> **PASSAGE PROVIDED**:
<<<<
The Synagogue on Reichenbachstraße is a synagogue in Munich. The building is located in the Isarvorstadt close to the Gärtnerplatz. It was Munich's main synagogue from 1947 until 2007 when the Ohel Jakob synagogue was opened. It was reopened in 2025 after being restored from the arson attack in 1970.

== Location and building ==
The building, designed by Gustav Meyerstein (1889–1975), is located in the backyard of Reichenbachstraße 27. With a length of 27 meters, a width of 14 meters and a height of 8 meters, it can accommodate 850 people in its three aisles.

When the synagogue was built in 1931, the Kaiblmühlbach flowed next to the back of the nearby courtyard. This allowed the performance of the Tashlikh ritual. The building is protected as cultural heritage nowadays.
>>>>
> **REQUIRED WORK**:
A. According to the passage on the Synagogue on Reichenbachstraße, how many people can the building hold?
B. From the passage on the Synagogue on Reichenbachstraße, copy out word for word the stretch beginning with the words containing "The Synagogue on" and ending with "its three aisles.".

> **LISTING**:
<<<<
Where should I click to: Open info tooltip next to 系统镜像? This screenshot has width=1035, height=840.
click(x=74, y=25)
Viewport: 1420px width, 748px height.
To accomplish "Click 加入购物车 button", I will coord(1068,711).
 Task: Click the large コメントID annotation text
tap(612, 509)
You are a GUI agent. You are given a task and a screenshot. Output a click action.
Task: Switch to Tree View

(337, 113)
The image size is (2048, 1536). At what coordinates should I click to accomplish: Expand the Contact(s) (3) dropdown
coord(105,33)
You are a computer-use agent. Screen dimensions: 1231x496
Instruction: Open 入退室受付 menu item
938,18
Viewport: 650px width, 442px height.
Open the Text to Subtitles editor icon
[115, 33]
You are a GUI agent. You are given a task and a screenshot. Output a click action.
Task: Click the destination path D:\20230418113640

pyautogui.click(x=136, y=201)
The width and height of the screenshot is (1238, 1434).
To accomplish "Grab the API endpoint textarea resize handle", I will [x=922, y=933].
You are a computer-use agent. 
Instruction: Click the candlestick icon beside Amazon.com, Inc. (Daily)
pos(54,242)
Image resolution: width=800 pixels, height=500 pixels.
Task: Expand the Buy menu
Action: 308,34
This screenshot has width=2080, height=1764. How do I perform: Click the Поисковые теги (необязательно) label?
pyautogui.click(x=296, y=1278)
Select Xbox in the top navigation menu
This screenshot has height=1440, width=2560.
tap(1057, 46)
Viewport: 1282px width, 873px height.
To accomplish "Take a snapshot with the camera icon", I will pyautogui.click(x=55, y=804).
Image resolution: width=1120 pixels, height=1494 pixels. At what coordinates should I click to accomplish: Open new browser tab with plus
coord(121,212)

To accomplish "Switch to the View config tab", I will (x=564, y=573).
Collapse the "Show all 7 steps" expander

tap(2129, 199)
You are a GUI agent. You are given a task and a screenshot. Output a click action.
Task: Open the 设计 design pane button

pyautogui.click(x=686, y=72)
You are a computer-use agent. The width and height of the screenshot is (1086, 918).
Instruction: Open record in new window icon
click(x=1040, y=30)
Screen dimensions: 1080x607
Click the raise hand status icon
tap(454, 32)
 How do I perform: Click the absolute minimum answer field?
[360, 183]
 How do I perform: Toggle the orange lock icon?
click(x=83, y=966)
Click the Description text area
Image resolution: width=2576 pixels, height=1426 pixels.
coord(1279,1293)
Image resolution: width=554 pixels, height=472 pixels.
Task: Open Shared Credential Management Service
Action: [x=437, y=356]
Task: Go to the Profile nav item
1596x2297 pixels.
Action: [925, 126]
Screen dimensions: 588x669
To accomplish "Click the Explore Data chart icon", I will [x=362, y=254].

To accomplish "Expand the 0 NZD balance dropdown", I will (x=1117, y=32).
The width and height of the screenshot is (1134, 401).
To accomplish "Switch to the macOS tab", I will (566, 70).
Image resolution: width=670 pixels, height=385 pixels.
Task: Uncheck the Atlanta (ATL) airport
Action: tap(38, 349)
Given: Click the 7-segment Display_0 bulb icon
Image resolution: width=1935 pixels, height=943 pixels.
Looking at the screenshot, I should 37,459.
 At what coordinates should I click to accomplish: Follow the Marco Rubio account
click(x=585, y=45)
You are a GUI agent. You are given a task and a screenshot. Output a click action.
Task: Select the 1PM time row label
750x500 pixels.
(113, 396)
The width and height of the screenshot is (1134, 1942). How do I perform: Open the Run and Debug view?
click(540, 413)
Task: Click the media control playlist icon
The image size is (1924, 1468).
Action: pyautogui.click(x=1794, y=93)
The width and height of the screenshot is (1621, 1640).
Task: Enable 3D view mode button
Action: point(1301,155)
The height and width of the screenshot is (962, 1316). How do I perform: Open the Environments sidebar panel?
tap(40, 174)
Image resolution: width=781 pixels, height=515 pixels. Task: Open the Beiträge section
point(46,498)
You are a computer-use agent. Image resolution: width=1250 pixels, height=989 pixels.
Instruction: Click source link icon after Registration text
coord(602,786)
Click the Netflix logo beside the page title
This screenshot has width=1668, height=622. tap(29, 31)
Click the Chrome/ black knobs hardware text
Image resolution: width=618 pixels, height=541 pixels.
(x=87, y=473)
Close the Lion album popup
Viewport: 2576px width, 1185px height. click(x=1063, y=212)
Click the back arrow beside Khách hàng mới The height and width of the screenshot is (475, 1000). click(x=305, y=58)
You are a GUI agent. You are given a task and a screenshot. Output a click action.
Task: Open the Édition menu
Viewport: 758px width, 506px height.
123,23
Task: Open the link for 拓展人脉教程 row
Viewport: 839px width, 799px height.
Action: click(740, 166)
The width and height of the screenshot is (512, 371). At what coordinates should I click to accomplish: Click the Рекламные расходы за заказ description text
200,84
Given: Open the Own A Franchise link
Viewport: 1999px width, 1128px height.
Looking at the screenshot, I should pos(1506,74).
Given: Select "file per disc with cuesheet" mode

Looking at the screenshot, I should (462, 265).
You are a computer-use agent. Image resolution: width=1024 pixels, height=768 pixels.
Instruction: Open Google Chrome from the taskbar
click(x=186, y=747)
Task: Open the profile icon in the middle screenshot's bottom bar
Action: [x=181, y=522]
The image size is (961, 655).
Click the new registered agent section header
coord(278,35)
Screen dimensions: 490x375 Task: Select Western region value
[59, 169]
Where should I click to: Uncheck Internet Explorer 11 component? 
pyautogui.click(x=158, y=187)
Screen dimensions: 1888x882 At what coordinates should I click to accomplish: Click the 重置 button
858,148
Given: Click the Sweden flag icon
>>>>
> **ANSWERS BELOW**:
A. 850 people

B.
The Synagogue on Reichenbachstraße is a synagogue in Munich. The building is located in the Isarvorstadt close to the Gärtnerplatz. It was Munich's main synagogue from 1947 until 2007 when the Ohel Jakob synagogue was opened. It was reopened in 2025 after being restored from the arson attack in 1970.

== Location and building ==
The building, designed by Gustav Meyerstein (1889–1975), is located in the backyard of Reichenbachstraße 27. With a length of 27 meters, a width of 14 meters and a height of 8 meters, it can accommodate 850 people in its three aisles.